# WRITTEN EXERCISE:
Please update the entries from the line holding "Task: Click the Settings tab" through the last of the entries, inclusive, changing "thumbnail" to "preview" and leaving everything else as it is. Return only those lines.

# SOURCE RECORDS:
● ● ●

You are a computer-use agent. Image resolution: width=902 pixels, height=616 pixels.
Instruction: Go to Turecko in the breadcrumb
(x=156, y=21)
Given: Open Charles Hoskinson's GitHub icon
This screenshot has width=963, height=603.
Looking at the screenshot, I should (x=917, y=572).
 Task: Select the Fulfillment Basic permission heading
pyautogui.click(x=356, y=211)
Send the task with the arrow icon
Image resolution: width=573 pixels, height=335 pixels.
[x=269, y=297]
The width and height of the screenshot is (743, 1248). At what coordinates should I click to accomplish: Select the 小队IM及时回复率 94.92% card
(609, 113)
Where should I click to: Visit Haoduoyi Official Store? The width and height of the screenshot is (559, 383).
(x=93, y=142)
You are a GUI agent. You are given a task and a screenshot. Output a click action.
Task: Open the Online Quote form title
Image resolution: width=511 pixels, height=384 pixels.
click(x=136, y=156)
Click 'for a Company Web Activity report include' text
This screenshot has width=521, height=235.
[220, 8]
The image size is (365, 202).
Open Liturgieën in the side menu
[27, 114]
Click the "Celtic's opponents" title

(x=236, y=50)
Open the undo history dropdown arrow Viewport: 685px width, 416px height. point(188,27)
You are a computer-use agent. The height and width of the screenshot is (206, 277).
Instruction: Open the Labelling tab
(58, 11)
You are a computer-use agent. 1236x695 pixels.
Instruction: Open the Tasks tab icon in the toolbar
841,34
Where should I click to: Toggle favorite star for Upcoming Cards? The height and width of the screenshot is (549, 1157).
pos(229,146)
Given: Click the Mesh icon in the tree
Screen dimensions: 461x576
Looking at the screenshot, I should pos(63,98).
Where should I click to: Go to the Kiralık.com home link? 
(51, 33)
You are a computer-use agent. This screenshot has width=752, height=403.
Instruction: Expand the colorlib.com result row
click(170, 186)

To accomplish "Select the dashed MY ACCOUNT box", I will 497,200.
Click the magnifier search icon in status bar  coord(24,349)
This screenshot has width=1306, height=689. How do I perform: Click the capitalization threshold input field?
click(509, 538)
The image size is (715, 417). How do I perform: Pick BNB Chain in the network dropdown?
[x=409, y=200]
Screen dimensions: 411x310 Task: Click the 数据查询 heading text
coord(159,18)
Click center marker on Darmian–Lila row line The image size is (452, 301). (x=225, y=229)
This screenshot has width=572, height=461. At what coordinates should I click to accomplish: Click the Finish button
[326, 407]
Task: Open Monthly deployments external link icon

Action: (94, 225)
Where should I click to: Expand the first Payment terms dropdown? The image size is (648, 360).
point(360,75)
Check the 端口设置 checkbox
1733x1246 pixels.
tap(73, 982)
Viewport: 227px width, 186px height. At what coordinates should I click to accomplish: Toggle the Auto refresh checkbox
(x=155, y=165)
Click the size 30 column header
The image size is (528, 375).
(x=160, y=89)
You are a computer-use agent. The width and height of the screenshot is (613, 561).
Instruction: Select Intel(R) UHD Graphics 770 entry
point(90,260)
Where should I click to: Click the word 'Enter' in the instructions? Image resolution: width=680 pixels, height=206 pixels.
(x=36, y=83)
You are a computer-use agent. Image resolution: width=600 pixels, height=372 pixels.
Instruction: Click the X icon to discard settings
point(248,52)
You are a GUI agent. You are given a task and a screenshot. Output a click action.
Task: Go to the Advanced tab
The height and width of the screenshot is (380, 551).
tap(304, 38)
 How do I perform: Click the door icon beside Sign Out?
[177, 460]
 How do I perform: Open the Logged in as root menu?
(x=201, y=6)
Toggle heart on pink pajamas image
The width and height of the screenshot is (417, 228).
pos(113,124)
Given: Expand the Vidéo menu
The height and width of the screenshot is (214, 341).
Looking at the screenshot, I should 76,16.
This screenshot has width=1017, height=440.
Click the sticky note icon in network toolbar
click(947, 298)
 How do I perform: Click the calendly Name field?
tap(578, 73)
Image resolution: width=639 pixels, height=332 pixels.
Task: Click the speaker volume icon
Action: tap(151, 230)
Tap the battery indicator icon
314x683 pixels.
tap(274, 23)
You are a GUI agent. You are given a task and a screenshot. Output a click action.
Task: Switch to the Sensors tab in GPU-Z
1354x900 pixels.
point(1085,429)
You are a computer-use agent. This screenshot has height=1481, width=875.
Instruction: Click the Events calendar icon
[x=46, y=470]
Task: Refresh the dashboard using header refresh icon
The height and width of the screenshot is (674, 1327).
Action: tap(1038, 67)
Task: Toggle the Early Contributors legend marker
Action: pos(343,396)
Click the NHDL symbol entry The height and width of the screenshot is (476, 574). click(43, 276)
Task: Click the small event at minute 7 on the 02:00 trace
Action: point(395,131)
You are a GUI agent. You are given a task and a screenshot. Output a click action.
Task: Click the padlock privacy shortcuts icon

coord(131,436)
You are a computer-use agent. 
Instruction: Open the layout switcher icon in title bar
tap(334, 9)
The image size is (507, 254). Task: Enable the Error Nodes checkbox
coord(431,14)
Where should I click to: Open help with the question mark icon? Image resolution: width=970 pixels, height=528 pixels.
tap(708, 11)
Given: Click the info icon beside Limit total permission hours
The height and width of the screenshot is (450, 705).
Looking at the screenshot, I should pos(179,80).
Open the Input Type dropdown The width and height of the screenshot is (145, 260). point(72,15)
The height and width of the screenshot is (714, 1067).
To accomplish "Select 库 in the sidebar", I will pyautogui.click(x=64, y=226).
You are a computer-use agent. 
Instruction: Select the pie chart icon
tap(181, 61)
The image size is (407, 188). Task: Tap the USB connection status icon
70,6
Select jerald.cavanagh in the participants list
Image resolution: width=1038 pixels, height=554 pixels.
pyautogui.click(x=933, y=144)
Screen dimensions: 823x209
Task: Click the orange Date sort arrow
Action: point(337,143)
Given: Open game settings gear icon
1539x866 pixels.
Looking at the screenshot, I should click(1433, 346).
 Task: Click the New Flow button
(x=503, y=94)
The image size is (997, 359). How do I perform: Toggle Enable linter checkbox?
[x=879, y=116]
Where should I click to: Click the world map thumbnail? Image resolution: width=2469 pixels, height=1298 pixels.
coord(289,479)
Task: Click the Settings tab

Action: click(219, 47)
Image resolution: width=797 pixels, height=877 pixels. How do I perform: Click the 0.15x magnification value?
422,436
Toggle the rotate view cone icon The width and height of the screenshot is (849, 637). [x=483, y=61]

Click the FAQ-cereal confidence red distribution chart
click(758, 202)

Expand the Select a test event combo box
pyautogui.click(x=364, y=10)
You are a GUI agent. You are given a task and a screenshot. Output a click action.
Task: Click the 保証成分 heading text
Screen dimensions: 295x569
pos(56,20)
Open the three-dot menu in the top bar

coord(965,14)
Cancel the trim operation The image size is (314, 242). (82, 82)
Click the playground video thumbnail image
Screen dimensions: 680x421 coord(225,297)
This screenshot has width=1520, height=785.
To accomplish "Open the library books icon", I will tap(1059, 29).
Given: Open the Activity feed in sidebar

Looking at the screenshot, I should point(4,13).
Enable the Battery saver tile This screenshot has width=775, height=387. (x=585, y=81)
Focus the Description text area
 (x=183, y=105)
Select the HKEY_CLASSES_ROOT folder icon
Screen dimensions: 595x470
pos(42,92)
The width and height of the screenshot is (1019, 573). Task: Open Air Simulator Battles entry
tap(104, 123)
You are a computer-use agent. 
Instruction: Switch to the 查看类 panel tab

● ● ●

# TASK SOLUTION:
Task: Click the Settings tab

Action: click(219, 47)
Image resolution: width=797 pixels, height=877 pixels. How do I perform: Click the 0.15x magnification value?
422,436
Toggle the rotate view cone icon The width and height of the screenshot is (849, 637). [x=483, y=61]

Click the FAQ-cereal confidence red distribution chart
click(758, 202)

Expand the Select a test event combo box
pyautogui.click(x=364, y=10)
You are a GUI agent. You are given a task and a screenshot. Output a click action.
Task: Click the 保証成分 heading text
Screen dimensions: 295x569
pos(56,20)
Open the three-dot menu in the top bar

coord(965,14)
Cancel the trim operation The image size is (314, 242). (82, 82)
Click the playground video preview image
Screen dimensions: 680x421 coord(225,297)
This screenshot has width=1520, height=785.
To accomplish "Open the library books icon", I will tap(1059, 29).
Given: Open the Activity feed in sidebar

Looking at the screenshot, I should point(4,13).
Enable the Battery saver tile This screenshot has width=775, height=387. (x=585, y=81)
Focus the Description text area
 (x=183, y=105)
Select the HKEY_CLASSES_ROOT folder icon
Screen dimensions: 595x470
pos(42,92)
The width and height of the screenshot is (1019, 573). Task: Open Air Simulator Battles entry
tap(104, 123)
You are a computer-use agent. 
Instruction: Switch to the 查看类 panel tab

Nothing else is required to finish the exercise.